====== Extrait du texte ======

Discours de M. Christian Paul, secrétaire d'Etat à l'outre-mer, sur la préparation de l'avant projet de loi relatif au futur statut de Mayotte, le transfert de compétence et les futures instituions de la collectivité locale, Paris le 19 octobre 2000.

Prononcé le

Intervenant(s) : 

Circonstance : Clôture des deuxièmes rencontres du comité de suivi sur l'avenir institutionnel de Mayotte, à Paris, les 18 et 19 octobre 2000

Texte intégral

Monsieur le Député,
Monsieur le Sénateur,
Monsieur le Président du conseil général,
Monsieur le Président de l'association des maires,
Monsieur le Conseiller économique et social,
Messieurs les Membres du comité de suivi,
Monsieur le Préfet,
Conformément à l'engagement que j'avais pris avec vous le 8 septembre, la deuxième réunion du comité de suivi s'est tenue à Paris les 18 et 19 octobre.
Avant de dresser un bilan d'étape, je voudrais évoquer la concertation locale qui s'est déroulée à Mayotte entre nos deux rencontres parisiennes.
J'ai pris connaissance avec beaucoup d'intérêt des comptes rendus des dix-sept auditions que vous avez conduites et des documents qui ont été remis par de nombreuses délégations.

====== Données fournies ======

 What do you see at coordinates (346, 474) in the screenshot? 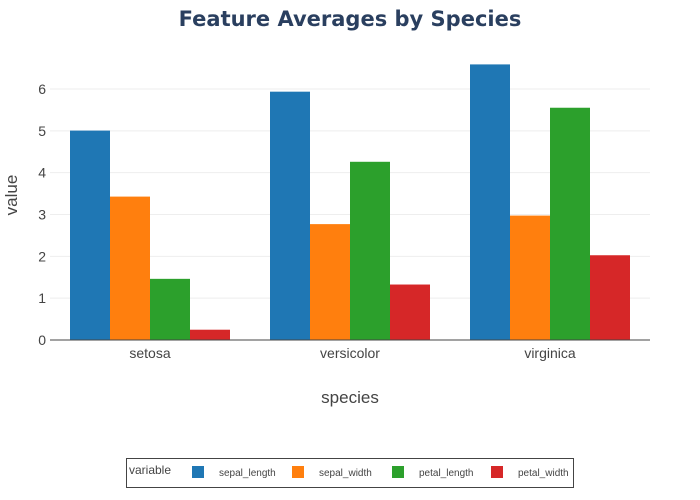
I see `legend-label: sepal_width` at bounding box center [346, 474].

======
====== Données fournies ======

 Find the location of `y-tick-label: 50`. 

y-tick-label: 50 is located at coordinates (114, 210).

======

## Votre objectif
Recopiez fidèlement le passage du discours sur l'avenir de Mayotte en commençant aux mots « Discours de M. » et en vous arrêtant après « 19 octobre 2000. ».

## Réponse attendue
Discours de M. Christian Paul, secrétaire d'Etat à l'outre-mer, sur la préparation de l'avant projet de loi relatif au futur statut de Mayotte, le transfert de compétence et les futures instituions de la collectivité locale, Paris le 19 octobre 2000.